Au premier abord, Siranoush me fit forte impression, m'apparaissant
comme une personne très sérieuse. C'était une fille très attirante,
avec une abondante chevelure, des traits agréables, une poitrine bien
développée, et un regard expressif, mais qui gardait les lèvres
closes. On m'avait dit qu'elle était étudiante, mais elle ressemblait
davantage à une enseignante. Lorsque j'en sus un peu plus sur elle,
j'appris qu'elle était beaucoup lue, en particulier pour ses nouvelles
russes. Elle chantait bien aussi, pour elle-même. Ce qui en avait fait
une révolutionnaire ? Un dashnag, engagé pour cette cause dans la
lutte armée... !
Des années plus tard, le mystère fut en partie dévoilé pour moi ; au
cours de mes études supérieures, ayant fait la connaissance de Haïk
Torossian, un étudiant qui avait été dans les rangs des unités
combattantes de Bakou, Siranoush était amoureuse de Haïk. Etait-ce la
raison de son engagement dans les activités révolutionnaires... ?
Et en plus de tout cela, Siranoush était une fille brave, calme,
pleine d'imagination et intrépide. Il apparu qu'elle était déjà allé
plusieurs fois à Nakhitchevan auparavant et retourné à Bakou avec des
chargements d'armes.
Elle connaissait bien les villes de la région et était expérimentée
dans le maniement des armes et autres missions secrètes. Je dois dire
malheureusement qu'à l'inverse, j'étais particulièrement naïf et
inexpérimenté.
Quelques jours plus tard, deux autres filles arrivèrent de Bakou,
recommandées par le Comité Central Voskanapat, et nous prîmes tous les
quatre le chemin de Novocherkask, la capitale de la Province de Don, à
deux heures de train à peu près de Nakhitchevan. Il s'y trouvait des
pistolets Mauser à 10 coups prêts à être enlevés. Siranoush savait où
se rendre à cette fin.
Depuis la gare, un attelage nous emmena aux abords de la ville après
une demi-heure de route, et s'arrêta devant une modeste cabane.

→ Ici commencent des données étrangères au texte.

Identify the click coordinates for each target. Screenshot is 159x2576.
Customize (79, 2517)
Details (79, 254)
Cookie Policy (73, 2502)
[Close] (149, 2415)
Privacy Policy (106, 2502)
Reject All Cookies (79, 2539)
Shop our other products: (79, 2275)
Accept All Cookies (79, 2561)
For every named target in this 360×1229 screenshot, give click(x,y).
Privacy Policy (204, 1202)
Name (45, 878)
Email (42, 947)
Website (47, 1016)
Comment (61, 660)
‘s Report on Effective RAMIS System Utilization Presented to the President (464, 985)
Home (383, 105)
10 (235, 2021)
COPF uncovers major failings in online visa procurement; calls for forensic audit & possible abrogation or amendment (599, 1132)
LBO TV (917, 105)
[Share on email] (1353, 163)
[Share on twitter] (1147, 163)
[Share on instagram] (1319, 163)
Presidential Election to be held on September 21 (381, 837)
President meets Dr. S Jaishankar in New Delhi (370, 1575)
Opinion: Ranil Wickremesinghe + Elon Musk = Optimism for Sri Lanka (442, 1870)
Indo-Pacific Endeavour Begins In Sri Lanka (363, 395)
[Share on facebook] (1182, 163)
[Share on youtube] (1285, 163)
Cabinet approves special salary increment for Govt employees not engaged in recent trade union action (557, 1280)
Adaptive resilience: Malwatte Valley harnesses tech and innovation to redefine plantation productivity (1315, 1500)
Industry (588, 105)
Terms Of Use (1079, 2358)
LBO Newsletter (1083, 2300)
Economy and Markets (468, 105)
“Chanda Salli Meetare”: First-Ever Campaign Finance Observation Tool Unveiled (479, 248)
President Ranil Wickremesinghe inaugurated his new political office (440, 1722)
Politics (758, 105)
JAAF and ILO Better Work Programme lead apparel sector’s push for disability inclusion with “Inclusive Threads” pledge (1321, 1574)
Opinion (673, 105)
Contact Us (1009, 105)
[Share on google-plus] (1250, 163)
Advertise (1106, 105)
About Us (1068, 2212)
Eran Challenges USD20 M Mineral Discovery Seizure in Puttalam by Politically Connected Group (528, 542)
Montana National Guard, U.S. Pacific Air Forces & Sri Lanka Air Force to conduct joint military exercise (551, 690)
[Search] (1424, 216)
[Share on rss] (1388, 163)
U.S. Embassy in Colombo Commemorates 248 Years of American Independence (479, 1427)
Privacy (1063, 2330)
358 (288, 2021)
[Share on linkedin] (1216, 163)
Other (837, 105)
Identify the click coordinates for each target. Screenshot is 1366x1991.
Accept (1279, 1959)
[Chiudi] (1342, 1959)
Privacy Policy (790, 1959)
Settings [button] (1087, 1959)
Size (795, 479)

Siranoush y entra précipitamment et ressorti quelques minutes après
avec une russe - quatre sacoches de cuir dans chacune des quatre
mains. En plaisantant, le cocher chargea les `marchandises` et nous
étions de retour à la gare en une demi-heure, prenant place autour
d'une table de restaurant de première classe. Le serveur tatar prit
notre commande avec déférence, et nous commençmes à manger en
attendant le retour de notre train.
J'étais étonné du comportement détaché de Siranoush et des autres
filles. Elles se comportaient comme si elles faisaient un voyage
d'agrément, et comme si leurs sacs ne contenaient que des objets
innocents. Elles plaisantaient avec le serveur et le cocher.
Conformément avec l'ambiance, ils éclataient de rire ou échangeaient
des propos à voix basse. A certains moments, elles flirtaient du coin
de l'`il avec des jeunes gens qui passaient à proximité. Elles
donnaient l'impression de n'être que des voyageuses insouciantes et
innocentes.
Lorsque le porteur déposa nos bagages dans notre compartiment et s'en
fut satisfait du pourboire généreux qu'il avait eu, et que la
locomotive démarra dans le chuintement d'un nuage de vapeur, la
tension nerveuse fut rentrée, et les filles gardèrent un silence
renfrogné tout au long du retour à Rostov.
L'excitation fit son retour à Rostov avec le retour des plaisanteries,
blagues et mots d'esprit. Les deux filles devaient changer de train,
tandis que Siranoush et moi continumes le voyage. Nos amies étaient
sur leur chemin de retour vers les stations climatiques du Caucase,
leurs sacs remplis de tout le matériel nécessaire.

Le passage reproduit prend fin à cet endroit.